Przejzałem tak pobieżnie dokumentacje zabbix i mam pyt.

pyt. 

1)czy zabbix zbiera takie statystyki ze wszystkich urządzeń jak informacje dot. STP, ilosc danych wysłanych,odebranych,rutring,vlany.

2)czy można w nim rysować mapę swojej sieci ale w taki sposób jak robi to weathermapa ?

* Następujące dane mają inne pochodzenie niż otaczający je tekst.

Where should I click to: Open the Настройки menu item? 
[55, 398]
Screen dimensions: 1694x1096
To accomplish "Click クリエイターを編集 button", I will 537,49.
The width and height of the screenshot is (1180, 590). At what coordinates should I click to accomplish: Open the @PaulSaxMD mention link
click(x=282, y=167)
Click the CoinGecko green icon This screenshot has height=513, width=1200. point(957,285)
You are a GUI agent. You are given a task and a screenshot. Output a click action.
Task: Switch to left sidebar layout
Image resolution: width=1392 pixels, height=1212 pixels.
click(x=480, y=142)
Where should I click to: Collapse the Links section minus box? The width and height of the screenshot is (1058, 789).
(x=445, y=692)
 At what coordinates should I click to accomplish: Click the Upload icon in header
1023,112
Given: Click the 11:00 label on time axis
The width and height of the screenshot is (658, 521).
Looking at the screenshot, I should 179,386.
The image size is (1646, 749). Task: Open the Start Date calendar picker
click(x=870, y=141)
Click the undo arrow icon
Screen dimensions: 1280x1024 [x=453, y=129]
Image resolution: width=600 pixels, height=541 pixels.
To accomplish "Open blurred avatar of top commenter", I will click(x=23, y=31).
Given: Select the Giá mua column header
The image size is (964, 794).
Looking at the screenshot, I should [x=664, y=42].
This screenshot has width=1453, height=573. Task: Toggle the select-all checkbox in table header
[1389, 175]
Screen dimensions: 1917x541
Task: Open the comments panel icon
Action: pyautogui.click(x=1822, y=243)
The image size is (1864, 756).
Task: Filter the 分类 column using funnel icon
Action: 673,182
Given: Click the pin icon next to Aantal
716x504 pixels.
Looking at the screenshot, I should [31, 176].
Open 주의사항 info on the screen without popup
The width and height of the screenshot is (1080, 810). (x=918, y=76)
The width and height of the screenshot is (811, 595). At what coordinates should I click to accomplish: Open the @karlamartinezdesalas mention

3) czy posiada takie dodatkowe programy jak posiada nagios -nrpe

----------

## Raku

 *grzywka18 wrote:*   

> 
> 
> 1)czy zabbix zbiera takie statystyki ze wszystkich urządzeń jak informacje dot. STP, ilosc danych wysłanych,odebranych,rutring,vlany.
> 
> 

 

zabbix potrafi odczytywać dane z snmp. Możesz sam ustaliić, jakie OID będą odpytywane. Jeśli te dane są udostępniane przez SNMP, zabbix będzie potrafił je odczytać.

 *Quote:*   

> 
> 
> 2)czy można w nim rysować mapę swojej sieci ale w taki sposób jak robi to weathermapa ?
> 
> 

 

wiem, że można rysować mapę. Jeszcze nie korzystałem z tej funkcjonalności (monitoruję w zabbiksie prawie wyłącznie stan serwerów, więc nie potrzebuję mapy)

 *Quote:*   

> 
> 
> 3) czy posiada takie dodatkowe programy jak posiada nagios -nrpe
> 
> 

 

Nagiosa używałem bardzo krótko, więc nie pamiętam, czy jest nrpe. Jeśli chodzi ci o to, że można podpiąć do zabbiksa dodatkowe skrypty uruchamiane po stronie monitorowanego urządzenia, to odpowiedź brzmi: tak.

----------

## timor

Sam korzystam z nagios'a + nagios grapher, ale ciekawe może być też cacti.

----------

## Kurt Steiner

Moved from Polskie forum (Polish) to Polish OTW.

----------